• J Craniofac Surg · Jul 2015

    Comparative Study

    Three-Dimensional Eyeball and Orbit Volume Modification After LeFort III Midface Distraction.

    • Tomasz Smektala, Johan Nysjö, Andreas Thor, Aleksandra Homik, Katarzyna Sporniak-Tutak, Krzysztof Safranow, Krzysztof Dowgierd, and Raphael Olszewski.
    • *Department of Maxillofacial Surgery, Pomeranian Medical University, Szczecin, Poland †Oral and Maxillofacial Surgery Research Laboratory (OMFS/CHEX/IREC/SSS/UCL), Department of Oral and Maxillofacial Surgery, Cliniques Universitaires Saint Luc, Université Catholique de Louvain, Brussels, Belgium ‡Centre for Image Analysis, Uppsala University, Uppsala, Sweden §Oral and Maxillofacial Surgery, Department of Surgical Sciences, Uppsala University, Uppsala, Sweden ||Department of Biochemistry, Pomeranian Medical University, Szczecin, Poland ¶Center of Cranio-Maxillo-Facial Surgery, Voivodeship Children's Hospital, Olsztyn, Poland.
    • J Craniofac Surg. 2015 Jul 1; 26 (5): 1652-5.

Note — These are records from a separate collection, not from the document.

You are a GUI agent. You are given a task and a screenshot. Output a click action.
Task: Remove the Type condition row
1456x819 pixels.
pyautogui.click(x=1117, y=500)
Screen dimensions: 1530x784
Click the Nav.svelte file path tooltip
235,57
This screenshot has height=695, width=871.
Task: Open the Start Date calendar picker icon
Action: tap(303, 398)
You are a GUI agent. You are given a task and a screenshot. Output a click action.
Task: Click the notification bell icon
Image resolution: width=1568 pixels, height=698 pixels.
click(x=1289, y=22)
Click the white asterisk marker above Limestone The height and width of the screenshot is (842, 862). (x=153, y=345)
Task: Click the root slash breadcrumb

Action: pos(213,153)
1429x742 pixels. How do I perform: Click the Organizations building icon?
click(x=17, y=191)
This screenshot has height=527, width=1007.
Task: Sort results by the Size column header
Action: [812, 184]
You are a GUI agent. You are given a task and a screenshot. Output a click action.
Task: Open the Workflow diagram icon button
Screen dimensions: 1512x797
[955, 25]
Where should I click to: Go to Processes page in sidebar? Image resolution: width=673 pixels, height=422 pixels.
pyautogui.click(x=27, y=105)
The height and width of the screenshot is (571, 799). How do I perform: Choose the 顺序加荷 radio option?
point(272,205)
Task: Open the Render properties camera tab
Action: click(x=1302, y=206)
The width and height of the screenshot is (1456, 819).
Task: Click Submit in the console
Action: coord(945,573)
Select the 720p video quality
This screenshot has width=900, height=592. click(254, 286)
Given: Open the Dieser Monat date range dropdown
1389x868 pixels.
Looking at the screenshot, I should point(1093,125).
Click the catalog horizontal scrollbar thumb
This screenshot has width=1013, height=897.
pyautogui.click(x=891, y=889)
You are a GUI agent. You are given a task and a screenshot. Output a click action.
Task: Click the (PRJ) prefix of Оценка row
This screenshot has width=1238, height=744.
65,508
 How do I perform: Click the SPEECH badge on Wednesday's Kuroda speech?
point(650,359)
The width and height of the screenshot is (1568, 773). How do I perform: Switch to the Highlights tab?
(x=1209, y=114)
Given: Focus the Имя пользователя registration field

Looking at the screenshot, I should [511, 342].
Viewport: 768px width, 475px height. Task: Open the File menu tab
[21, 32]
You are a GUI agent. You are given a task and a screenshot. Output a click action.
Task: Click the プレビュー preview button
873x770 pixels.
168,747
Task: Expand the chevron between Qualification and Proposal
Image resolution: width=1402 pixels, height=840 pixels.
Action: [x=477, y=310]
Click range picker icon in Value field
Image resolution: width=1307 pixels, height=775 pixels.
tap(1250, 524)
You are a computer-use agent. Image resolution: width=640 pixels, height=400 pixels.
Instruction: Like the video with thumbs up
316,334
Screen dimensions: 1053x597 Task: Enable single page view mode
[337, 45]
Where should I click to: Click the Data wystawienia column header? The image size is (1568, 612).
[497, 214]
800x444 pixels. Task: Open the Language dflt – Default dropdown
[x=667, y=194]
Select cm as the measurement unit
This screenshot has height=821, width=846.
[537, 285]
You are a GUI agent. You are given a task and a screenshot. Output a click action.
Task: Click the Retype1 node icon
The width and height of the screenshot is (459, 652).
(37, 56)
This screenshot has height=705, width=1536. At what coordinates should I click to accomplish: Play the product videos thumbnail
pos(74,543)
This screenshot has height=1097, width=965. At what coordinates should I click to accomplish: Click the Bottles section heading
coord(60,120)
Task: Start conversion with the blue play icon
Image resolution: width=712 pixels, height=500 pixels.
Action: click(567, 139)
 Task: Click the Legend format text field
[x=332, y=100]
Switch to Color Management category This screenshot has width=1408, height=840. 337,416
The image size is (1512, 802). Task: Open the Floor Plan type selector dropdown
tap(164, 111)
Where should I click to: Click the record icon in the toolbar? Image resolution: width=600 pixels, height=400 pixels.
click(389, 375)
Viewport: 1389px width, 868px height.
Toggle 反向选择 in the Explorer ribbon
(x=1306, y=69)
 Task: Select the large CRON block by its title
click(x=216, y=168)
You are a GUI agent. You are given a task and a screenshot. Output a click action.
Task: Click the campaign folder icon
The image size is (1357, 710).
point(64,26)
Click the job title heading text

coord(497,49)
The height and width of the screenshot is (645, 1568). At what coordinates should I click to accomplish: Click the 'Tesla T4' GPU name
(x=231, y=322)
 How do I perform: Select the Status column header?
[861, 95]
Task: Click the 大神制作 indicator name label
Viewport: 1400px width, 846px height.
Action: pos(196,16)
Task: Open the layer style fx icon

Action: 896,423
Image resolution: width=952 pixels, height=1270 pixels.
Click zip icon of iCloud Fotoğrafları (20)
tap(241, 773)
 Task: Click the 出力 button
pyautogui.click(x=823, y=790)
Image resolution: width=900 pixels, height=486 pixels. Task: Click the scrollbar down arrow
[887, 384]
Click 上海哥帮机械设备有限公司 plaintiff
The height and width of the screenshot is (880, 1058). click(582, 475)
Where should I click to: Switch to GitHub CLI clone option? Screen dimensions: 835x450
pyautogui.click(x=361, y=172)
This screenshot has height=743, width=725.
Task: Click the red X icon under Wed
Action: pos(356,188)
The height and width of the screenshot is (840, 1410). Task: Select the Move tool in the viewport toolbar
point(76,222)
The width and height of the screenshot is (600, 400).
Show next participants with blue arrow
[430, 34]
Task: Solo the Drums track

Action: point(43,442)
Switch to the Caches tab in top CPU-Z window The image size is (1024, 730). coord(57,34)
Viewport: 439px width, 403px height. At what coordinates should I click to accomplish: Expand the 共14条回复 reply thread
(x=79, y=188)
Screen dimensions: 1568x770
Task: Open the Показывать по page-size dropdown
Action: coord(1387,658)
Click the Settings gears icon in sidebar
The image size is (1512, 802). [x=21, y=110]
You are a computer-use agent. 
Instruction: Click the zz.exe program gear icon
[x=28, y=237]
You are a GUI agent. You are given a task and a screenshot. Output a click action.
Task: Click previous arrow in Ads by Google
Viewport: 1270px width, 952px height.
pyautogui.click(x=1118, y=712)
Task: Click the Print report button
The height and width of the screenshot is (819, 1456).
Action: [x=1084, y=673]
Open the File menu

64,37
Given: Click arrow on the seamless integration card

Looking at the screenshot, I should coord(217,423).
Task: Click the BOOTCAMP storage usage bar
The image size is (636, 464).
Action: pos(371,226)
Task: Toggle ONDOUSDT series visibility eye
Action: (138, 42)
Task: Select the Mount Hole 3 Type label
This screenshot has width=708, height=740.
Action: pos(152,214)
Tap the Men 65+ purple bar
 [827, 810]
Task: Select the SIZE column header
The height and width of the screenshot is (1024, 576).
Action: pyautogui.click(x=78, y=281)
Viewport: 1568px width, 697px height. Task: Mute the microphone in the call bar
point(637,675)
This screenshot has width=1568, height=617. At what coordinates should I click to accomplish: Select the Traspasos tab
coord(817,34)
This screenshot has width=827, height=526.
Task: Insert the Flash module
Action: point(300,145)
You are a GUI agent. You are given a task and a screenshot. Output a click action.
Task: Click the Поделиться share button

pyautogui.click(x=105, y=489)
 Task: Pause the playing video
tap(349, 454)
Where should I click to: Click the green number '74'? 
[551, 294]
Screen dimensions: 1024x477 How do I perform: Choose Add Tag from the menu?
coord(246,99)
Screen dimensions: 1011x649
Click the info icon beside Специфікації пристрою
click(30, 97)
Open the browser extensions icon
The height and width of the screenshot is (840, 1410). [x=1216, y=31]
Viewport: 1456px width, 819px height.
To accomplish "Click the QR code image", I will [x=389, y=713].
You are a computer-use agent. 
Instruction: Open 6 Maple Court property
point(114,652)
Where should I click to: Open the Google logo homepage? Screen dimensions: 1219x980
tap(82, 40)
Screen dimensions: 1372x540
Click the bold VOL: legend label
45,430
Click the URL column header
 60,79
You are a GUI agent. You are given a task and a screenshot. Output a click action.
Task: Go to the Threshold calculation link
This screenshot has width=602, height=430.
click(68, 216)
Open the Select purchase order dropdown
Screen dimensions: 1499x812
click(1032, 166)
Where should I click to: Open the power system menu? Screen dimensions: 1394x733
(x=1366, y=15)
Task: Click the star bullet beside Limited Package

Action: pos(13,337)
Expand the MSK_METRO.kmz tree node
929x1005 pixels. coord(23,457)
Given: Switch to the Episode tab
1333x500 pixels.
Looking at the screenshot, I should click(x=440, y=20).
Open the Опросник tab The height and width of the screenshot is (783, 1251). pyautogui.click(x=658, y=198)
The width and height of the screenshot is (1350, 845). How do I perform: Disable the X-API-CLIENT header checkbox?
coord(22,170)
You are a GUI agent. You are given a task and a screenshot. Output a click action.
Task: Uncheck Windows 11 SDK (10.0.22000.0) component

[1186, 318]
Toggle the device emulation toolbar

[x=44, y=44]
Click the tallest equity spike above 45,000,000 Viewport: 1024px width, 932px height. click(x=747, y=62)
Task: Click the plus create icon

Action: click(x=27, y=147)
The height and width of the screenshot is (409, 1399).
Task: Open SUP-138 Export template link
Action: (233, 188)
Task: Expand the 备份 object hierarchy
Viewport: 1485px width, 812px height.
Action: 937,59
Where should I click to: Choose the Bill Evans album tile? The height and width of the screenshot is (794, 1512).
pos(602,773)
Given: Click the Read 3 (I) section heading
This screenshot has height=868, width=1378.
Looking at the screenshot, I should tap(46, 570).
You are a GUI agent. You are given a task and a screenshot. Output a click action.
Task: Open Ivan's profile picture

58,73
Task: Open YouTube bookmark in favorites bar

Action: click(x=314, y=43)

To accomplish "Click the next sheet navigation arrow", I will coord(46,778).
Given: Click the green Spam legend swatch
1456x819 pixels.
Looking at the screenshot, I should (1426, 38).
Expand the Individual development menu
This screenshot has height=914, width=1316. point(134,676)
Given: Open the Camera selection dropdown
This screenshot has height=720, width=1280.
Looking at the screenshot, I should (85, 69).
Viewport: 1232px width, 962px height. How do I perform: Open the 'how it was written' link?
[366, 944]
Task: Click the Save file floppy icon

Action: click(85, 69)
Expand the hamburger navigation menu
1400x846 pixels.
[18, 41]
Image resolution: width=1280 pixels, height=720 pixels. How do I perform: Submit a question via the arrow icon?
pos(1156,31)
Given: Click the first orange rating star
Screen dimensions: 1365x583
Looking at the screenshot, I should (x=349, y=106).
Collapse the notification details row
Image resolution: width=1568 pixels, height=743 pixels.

    AbstractThe aim of our study was to evaluate orbital volume modification with LeFort III midface distraction in patients with craniosynostosis and its influence on eyeball volume and axial diameter modification. Orbital volume was assessed by the semiautomatic segmentation method based on deformable surface models and on 3-dimensional (3D) interaction with haptics. The eyeball volumes and diameters were automatically calculated after manual segmentation of computed tomographic scans with 3D slicer software. The mean, minimal, and maximal differences as well as the standard deviation and intraclass correlation coefficient (ICC) for intraobserver and interobserver measurements reliability were calculated. The Wilcoxon signed rank test was used to compare measured values before and after surgery. P < 0.05 was considered statistically significant. Intraobserver and interobserver ICC for haptic-aided semiautomatic orbital volume measurements were 0.98 and 0.99, respectively. The intraobserver and interobserver ICC values for manual segmentation of the eyeball volume were 0.87 and 0.86, respectively. The orbital volume increased significantly after surgery: 30.32% (mean, 5.96  mL) for the left orbit and 31.04% (mean, 6.31  mL) for the right orbit. The mean increase in eyeball volume was 12.3%. The mean increases in the eyeball axial dimensions were 7.3%, 9.3%, and 4.4% for the X-, Y-, and Z-axes, respectively. The Wilcoxon signed rank test showed that preoperative and postoperative eyeball volumes, as well as the diameters along the X- and Y-axes, were statistically significant. Midface distraction in patients with syndromic craniostenosis results in a significant increase (P < 0.05) in the orbit and eyeball volumes. The 2 methods (haptic-aided semiautomatic segmentation and manual 3D slicer segmentation) are reproducible techniques for orbit and eyeball volume measurements.